Here's the situation:
[Describe the initiative or goal, who it's for, and why you're doing it.]
Test it three ways:
1. What problem are we actually solving? Trace my stated reason down to the customer. Keep asking "why does the customer care about that?" If the answer bottoms out at our roadmap, our team's effort, or our org chart instead of something the customer can feel (time they get back, money that stops leaking, a worry that disappears), this question fails.
2. What are we saying no to? Pursuing this should require a specific no: a segment we won't serve, a feature we won't build, a deal we won't chase.
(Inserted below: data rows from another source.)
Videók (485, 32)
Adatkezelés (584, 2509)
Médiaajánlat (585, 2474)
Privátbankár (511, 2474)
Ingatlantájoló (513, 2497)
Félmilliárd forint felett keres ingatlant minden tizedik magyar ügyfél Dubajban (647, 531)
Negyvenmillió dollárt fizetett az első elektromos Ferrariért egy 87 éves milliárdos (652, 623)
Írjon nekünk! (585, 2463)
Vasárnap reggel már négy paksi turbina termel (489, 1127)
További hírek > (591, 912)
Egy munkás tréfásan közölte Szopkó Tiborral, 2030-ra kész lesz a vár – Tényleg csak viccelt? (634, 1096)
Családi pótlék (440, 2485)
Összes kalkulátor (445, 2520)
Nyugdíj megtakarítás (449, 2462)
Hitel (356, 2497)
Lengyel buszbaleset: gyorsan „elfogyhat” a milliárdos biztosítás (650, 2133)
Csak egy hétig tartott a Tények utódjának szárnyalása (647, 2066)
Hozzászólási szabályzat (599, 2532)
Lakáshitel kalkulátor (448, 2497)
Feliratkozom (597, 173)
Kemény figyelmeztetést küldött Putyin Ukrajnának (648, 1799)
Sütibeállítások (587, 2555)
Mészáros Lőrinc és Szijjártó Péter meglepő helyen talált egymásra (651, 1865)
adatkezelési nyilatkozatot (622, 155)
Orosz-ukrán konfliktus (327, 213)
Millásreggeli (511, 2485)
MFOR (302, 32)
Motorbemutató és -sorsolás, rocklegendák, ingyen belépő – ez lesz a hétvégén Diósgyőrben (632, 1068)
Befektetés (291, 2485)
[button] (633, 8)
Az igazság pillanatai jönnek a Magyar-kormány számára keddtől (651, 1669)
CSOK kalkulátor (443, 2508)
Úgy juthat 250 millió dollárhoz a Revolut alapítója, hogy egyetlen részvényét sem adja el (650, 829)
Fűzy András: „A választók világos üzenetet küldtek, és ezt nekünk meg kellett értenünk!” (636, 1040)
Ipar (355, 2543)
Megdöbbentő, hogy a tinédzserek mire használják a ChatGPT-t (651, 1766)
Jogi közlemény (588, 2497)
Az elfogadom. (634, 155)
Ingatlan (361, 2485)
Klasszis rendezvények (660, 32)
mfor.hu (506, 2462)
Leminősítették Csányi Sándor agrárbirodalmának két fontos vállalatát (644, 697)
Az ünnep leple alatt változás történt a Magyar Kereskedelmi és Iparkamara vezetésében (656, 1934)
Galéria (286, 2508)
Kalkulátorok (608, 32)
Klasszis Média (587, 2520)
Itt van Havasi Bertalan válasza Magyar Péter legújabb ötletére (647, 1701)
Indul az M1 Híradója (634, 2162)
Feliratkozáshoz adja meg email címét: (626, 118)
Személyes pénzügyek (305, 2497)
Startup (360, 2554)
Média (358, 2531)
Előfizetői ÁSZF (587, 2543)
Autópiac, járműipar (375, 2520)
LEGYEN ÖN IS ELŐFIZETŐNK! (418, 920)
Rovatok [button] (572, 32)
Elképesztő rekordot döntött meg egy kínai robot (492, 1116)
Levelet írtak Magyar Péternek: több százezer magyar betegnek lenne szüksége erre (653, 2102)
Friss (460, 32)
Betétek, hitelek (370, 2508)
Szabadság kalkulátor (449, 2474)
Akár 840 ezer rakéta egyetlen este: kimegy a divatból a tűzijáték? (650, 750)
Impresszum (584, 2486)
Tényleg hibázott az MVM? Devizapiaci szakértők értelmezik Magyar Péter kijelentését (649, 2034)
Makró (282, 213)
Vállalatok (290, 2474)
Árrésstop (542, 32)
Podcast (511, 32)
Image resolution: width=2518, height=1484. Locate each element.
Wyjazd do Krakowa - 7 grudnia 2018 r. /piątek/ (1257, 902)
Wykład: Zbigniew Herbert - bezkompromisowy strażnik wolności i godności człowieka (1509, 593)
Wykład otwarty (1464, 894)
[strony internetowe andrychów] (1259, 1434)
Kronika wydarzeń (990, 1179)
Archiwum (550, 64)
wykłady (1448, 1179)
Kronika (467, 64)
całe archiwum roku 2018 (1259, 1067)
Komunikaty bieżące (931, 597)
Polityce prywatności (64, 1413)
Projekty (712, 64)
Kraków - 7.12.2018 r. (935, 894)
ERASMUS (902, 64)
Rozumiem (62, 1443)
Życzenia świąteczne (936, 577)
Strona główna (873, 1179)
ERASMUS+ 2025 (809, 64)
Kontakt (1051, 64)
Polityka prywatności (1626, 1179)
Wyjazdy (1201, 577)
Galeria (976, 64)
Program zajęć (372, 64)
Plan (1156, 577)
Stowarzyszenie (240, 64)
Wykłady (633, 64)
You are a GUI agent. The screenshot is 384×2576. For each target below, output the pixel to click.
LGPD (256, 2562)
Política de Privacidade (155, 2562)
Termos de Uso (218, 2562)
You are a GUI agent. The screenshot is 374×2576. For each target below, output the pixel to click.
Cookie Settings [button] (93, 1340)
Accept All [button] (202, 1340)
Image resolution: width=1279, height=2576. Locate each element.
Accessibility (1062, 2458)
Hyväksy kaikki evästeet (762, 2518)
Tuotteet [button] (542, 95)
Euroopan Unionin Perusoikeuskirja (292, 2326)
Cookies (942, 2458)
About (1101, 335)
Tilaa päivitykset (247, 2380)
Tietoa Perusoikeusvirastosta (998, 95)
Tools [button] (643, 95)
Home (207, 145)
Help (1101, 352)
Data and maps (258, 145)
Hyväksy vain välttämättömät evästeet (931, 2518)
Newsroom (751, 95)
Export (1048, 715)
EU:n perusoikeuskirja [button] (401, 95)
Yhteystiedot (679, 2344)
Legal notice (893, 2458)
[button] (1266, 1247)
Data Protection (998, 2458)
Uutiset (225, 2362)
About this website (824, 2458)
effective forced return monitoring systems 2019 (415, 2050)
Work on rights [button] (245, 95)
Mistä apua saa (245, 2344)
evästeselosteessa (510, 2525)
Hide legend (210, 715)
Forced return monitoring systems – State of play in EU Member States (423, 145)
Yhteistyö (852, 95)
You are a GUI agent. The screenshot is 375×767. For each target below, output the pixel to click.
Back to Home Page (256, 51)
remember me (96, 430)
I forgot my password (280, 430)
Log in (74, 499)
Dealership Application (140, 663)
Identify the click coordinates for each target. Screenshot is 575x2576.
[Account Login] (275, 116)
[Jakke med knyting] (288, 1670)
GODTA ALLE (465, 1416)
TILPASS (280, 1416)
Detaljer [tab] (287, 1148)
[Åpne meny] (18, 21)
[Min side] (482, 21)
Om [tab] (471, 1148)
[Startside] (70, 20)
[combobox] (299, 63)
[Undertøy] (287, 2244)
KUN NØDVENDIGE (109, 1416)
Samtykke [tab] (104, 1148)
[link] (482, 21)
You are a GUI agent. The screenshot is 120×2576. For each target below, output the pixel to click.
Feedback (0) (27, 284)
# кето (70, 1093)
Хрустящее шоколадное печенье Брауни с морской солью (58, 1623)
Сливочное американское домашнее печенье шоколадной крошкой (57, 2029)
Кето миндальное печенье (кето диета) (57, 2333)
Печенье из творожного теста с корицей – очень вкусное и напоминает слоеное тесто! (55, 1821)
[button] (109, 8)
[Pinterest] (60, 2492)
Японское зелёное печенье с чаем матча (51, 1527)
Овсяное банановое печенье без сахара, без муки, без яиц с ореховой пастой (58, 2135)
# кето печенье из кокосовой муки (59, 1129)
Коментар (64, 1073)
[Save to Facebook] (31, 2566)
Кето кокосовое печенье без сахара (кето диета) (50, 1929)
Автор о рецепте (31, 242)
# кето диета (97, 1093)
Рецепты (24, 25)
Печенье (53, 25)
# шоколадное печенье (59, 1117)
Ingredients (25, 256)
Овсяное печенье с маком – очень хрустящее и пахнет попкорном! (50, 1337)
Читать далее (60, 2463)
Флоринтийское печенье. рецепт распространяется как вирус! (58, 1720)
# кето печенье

If I can't name what this initiative costs us, what focus or roadmap slot it takes, then it's an additive yes that protects nothing, and this question fails.
3. What would have to be true for this to work? For the goal I described, name the preconditions that would make it basically inevitable. If I haven't mapped them, or if there's a precondition my org clearly won't build, this question fails.
Then give me one finding, not three. Name the earliest question that fails, because the early ones poison the later ones: if I don't actually know the problem (1), my no (2) and my preconditions (3) are aimed at the wrong target. Explain why it fails using my own words, not strategy jargon. Don't tell me what the answer should be. End with the sharp question I should sit with to fix it myself.
If all three hold with real specifics, say so plainly and tell me why each one holds. Don't manufacture a problem to seem useful. A foundation that holds is exactly what I need to hear.Use it on something real this week.